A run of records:
····················

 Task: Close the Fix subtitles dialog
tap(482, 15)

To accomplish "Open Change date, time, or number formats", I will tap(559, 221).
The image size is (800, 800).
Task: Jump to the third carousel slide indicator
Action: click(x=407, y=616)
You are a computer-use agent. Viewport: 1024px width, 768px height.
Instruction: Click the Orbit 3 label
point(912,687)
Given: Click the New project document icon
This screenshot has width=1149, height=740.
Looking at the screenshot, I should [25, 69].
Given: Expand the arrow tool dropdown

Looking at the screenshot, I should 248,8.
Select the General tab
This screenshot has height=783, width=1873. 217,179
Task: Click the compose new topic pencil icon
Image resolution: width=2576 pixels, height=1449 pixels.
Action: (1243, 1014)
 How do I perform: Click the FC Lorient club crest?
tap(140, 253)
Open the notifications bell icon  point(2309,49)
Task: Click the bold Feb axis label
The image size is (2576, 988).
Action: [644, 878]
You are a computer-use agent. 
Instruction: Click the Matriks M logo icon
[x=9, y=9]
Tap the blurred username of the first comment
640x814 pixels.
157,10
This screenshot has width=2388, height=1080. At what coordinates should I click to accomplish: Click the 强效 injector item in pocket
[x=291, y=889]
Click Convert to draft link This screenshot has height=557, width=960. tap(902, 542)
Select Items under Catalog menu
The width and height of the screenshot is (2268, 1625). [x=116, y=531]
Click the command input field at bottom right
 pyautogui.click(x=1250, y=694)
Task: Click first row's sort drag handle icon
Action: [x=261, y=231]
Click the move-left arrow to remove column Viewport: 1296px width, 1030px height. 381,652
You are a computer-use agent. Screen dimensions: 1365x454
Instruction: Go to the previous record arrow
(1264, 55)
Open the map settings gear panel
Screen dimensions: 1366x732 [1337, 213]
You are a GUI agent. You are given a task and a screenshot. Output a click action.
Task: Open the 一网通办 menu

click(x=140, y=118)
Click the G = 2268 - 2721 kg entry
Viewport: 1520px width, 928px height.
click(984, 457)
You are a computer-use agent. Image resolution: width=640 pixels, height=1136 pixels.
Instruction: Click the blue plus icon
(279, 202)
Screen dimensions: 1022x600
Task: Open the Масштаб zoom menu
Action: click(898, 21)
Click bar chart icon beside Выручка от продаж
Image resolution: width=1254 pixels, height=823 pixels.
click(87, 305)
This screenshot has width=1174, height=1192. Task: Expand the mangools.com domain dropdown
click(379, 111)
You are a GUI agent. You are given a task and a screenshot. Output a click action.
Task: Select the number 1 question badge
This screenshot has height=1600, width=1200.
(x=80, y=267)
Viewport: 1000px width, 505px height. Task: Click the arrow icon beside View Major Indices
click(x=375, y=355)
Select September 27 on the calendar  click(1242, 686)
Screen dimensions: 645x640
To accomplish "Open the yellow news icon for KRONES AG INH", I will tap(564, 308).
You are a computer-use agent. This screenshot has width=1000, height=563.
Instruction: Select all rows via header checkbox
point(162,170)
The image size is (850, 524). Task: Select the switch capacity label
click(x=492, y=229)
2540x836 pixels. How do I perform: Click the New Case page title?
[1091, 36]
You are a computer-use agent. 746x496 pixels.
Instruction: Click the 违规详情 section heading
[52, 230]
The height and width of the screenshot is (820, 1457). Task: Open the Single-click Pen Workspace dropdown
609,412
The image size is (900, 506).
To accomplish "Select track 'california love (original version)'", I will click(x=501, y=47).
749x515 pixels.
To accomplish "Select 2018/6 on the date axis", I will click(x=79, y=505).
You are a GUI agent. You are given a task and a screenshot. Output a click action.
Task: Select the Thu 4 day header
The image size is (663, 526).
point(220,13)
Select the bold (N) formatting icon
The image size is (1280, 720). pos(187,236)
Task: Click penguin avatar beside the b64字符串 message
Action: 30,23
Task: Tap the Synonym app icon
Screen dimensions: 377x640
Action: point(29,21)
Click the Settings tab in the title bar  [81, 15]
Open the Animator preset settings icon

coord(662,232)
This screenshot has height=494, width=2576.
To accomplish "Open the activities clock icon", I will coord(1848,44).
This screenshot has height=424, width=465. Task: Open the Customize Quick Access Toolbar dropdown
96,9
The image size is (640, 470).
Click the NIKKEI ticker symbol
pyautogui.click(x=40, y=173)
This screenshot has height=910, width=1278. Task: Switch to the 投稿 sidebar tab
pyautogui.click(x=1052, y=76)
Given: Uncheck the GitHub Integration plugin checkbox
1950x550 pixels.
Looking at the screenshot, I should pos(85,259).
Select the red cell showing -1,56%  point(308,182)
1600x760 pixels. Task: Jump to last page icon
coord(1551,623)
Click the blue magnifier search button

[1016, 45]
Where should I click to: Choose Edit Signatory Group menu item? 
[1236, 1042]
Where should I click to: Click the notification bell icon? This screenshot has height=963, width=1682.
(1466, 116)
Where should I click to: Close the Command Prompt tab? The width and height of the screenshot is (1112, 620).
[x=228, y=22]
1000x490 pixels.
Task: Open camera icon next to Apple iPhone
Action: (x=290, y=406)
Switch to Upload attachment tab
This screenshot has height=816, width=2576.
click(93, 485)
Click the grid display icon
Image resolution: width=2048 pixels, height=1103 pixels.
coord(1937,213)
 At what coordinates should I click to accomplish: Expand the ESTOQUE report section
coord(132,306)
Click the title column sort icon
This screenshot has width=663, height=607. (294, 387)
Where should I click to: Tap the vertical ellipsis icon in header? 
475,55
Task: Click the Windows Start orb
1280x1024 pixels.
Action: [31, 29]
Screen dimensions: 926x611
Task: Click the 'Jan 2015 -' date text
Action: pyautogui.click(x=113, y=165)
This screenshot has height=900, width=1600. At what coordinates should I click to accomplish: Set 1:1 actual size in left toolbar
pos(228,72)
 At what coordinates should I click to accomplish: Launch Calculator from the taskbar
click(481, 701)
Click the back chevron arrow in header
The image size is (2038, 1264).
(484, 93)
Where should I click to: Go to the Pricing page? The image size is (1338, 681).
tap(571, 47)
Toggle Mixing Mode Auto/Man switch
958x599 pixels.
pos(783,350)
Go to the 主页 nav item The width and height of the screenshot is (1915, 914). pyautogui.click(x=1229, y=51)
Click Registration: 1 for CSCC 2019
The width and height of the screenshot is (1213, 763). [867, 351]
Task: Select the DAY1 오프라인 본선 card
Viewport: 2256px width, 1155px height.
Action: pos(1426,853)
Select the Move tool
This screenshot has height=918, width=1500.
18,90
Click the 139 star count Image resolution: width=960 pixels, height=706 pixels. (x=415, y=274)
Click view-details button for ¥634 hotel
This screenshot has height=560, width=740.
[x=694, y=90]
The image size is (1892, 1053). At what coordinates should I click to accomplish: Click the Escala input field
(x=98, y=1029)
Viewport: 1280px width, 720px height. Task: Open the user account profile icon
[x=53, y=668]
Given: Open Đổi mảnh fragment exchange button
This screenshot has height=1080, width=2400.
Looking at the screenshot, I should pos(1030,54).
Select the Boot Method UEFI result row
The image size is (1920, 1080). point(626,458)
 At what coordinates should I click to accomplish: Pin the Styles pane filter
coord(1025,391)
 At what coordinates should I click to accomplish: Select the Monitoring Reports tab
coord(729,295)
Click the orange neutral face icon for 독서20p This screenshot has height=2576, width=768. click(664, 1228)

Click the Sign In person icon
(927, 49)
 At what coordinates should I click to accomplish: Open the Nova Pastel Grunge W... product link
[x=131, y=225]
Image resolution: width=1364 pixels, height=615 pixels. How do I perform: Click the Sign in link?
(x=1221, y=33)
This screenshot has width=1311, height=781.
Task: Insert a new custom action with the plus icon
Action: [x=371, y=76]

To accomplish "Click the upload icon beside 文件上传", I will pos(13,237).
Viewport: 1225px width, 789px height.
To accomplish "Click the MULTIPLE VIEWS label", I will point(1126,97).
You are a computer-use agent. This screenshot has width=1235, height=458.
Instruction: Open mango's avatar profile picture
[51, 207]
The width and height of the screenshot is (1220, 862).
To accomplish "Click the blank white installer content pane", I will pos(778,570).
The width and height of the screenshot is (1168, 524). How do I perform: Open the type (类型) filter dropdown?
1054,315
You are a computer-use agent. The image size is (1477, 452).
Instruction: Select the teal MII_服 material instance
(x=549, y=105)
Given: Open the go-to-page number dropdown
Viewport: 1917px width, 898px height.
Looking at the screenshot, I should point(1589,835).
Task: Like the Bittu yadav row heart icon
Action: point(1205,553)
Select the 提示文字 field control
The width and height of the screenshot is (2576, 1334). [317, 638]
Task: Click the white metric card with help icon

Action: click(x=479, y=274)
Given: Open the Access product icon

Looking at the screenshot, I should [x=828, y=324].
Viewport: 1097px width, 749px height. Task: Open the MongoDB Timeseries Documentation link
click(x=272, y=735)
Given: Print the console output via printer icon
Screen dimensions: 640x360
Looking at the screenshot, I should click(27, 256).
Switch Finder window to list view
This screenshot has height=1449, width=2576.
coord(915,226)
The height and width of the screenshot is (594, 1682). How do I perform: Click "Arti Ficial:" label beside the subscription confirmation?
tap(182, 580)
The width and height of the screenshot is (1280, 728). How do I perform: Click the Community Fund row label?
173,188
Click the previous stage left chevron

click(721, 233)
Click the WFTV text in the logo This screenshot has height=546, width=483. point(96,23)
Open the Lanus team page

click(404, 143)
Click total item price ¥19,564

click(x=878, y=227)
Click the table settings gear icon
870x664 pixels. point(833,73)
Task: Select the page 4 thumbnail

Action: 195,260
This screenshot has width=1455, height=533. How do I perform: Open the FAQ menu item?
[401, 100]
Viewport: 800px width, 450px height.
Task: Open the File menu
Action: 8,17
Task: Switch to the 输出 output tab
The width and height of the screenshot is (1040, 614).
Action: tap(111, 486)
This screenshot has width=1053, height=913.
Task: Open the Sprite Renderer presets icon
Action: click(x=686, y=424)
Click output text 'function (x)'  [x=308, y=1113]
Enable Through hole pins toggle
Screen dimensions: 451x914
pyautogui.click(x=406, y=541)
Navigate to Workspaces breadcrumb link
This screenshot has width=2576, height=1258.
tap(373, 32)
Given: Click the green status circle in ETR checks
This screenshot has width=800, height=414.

····················

What to produce: Update the lines of the records starting at the one that contains "This screenshot has width=1455, height=533." and ending at the one that contains "Click output text". Replace "FAQ" with "Help" and keep everything else the same.

Exercise solution:
This screenshot has width=1455, height=533. How do I perform: Open the Help menu item?
[401, 100]
Viewport: 800px width, 450px height.
Task: Open the File menu
Action: 8,17
Task: Switch to the 输出 output tab
The width and height of the screenshot is (1040, 614).
Action: tap(111, 486)
This screenshot has width=1053, height=913.
Task: Open the Sprite Renderer presets icon
Action: click(x=686, y=424)
Click output text 'function (x)'  [x=308, y=1113]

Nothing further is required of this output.